Writing a literature review involves locating as much literature as possible related to one's dissertation or research paper topic, choosing the most relevant research and discussion, and writing a stand-alone paper or section of a larger paper which discusses the current state of thinking and research in the field. Writing a literature review can be broken down into the following steps.

Define the topic. Before researching and writing a literature review, the student must frame his or her specific topic. The topic serves as a lens for viewing the body of literature in the field. It is advisable to frame the topic as a question, or a hypothesis statement that can be tested through research. The topic should be specific enough to make the research process manageable, yet general enough to be of wide interest in the field.
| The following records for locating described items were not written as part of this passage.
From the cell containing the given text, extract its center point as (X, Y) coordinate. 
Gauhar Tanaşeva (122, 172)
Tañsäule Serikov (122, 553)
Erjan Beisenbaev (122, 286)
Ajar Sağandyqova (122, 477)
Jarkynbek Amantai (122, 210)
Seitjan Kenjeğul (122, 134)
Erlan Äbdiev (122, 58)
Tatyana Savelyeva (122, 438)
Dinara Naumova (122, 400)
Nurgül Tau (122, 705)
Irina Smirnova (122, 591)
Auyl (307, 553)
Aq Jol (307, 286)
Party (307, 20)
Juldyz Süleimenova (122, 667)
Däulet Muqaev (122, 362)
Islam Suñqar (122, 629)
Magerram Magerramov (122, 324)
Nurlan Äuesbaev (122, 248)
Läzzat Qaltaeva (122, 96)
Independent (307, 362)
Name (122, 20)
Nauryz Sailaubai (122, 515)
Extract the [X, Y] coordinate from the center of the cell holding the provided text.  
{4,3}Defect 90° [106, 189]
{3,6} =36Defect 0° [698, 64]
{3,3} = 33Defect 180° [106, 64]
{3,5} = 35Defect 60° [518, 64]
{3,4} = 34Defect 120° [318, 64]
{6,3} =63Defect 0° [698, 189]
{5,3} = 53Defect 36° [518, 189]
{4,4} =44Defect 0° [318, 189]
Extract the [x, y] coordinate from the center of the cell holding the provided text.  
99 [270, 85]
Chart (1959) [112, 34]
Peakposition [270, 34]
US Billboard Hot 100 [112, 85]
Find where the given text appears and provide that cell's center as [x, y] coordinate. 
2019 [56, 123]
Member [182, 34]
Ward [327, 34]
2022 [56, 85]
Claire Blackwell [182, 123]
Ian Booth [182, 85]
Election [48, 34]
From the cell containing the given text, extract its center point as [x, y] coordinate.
Search the literature. The student can now search the literature to locate research and discussions that have considered similar topics to the student's own. The student writing a dissertation on Shakespeare's comedies, for instance, might search the literature for other research papers dealing with Shakespeare's comedies, as well as with his tragedies and his plays in general prior to writing a literature review. The student will choose those examples of the literature which relate most closely with his or her topic and which contain thought-provoking discussions of the topic.

Review the literature. The student will now carefully read the literature he or she has gathered, making further choices about which examples bear most closely on the topic at hand. What statements are made by other researchers that the student will want to highlight in his or her own literature review? What conclusions are drawn from the research, and what research still needs to be undertaken?

Writing a literature review. Actually writing a literature review involves relating the prevailing statements made by leading scholars in the field, and briefly describing the research that supports these statements. In writing a literature review, the student should remember to view the literature through the focused lens of his or her own hypothesis or topic question. How does the literature answer the question the student has asked? What further answers are necessary? How has the literature failed to address the topic, and how will the student correct this gap in the research? Writing a literature review involves answering theses questions to lay the groundwork for the importance of the student's own research.